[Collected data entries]

Content starts

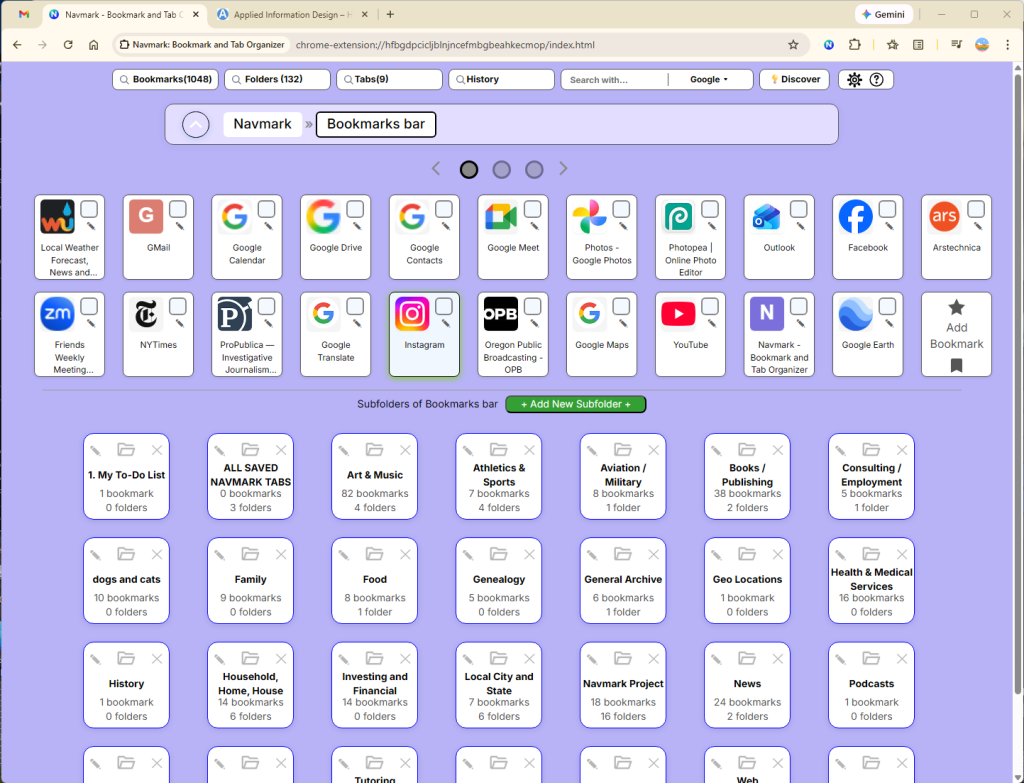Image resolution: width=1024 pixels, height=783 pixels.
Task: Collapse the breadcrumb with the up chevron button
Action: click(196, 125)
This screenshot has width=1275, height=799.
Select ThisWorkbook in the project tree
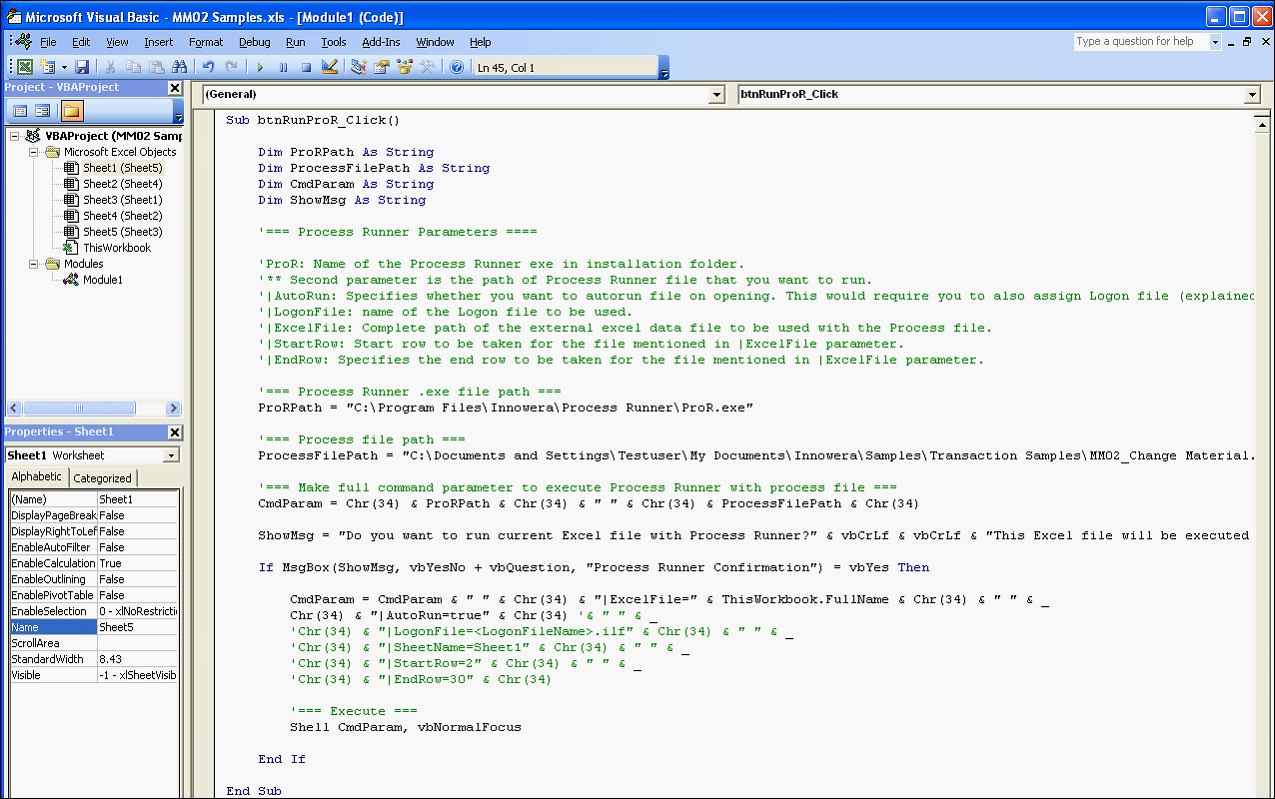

Content ends

● **WHAT IS EXPECTED**
Find the line holding "This screenshot has width=1275, height=799." in the data above. Retype it and every later line exactly, through the end, but not the pictures.

● **SOLUTION TO THIS PROBLEM**
This screenshot has width=1275, height=799.
Select ThisWorkbook in the project tree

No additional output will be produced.